**Written request:** Reproduce the rows from the line containing "Where should I" through the line containing "click(x=62, y=270)", including the request line. Multiply each coordinate in the answers by 2.6, round to whole numbers with halves rounded up, and omit the pictures.

**Supplied data:**

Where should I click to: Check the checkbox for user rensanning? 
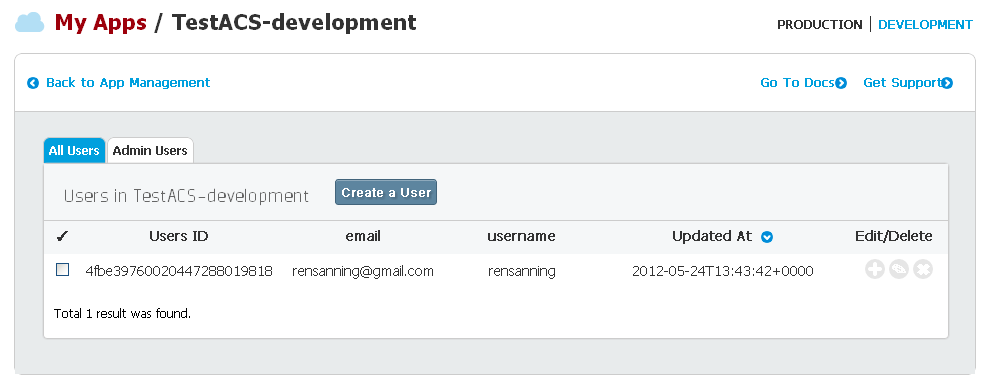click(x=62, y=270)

---

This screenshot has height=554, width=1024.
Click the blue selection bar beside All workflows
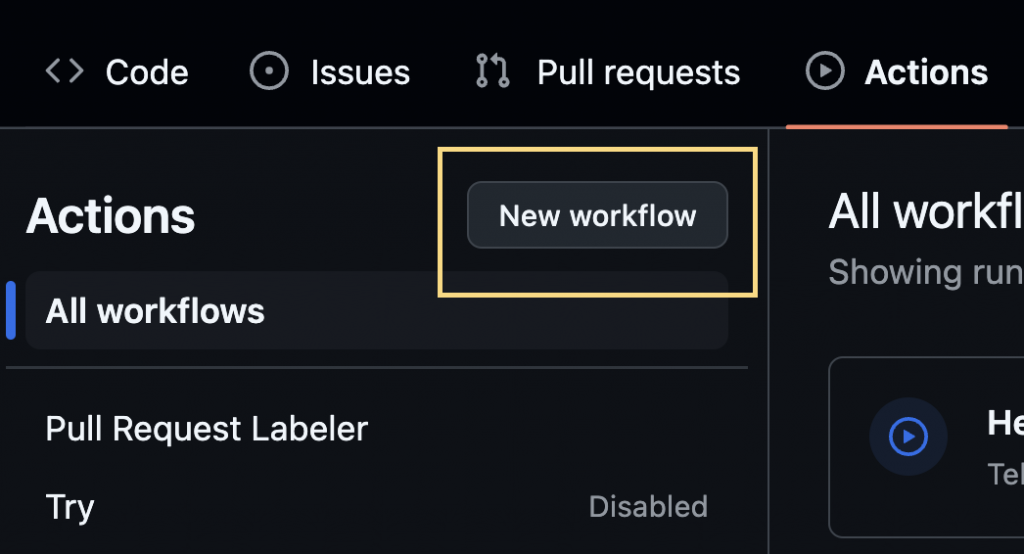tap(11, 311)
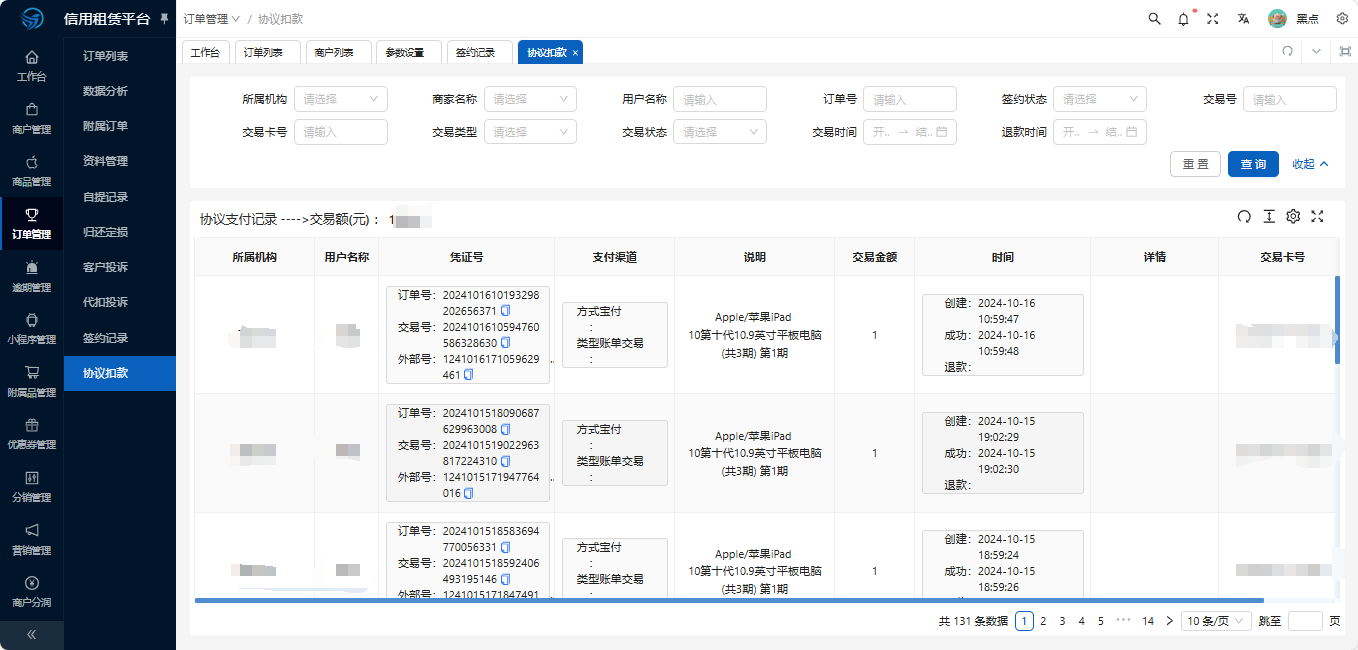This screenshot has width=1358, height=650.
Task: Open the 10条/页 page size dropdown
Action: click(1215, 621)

* * *

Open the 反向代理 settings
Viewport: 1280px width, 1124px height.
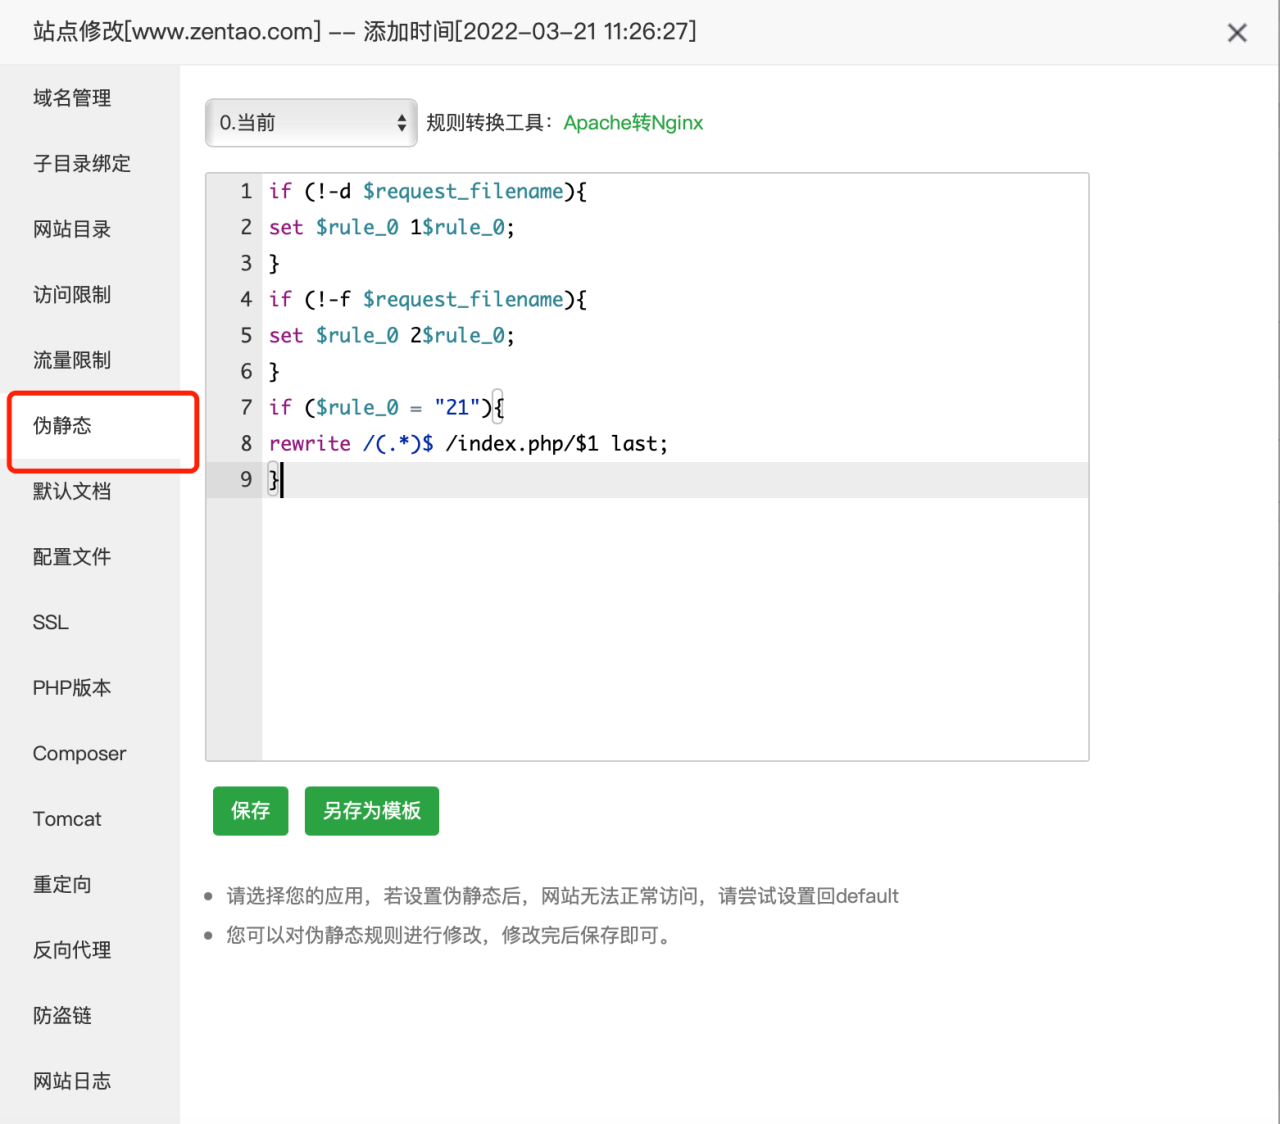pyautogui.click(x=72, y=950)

**Complete response:**
Where should I click to: Check the checkbox for user rensanning? 
click(x=161, y=702)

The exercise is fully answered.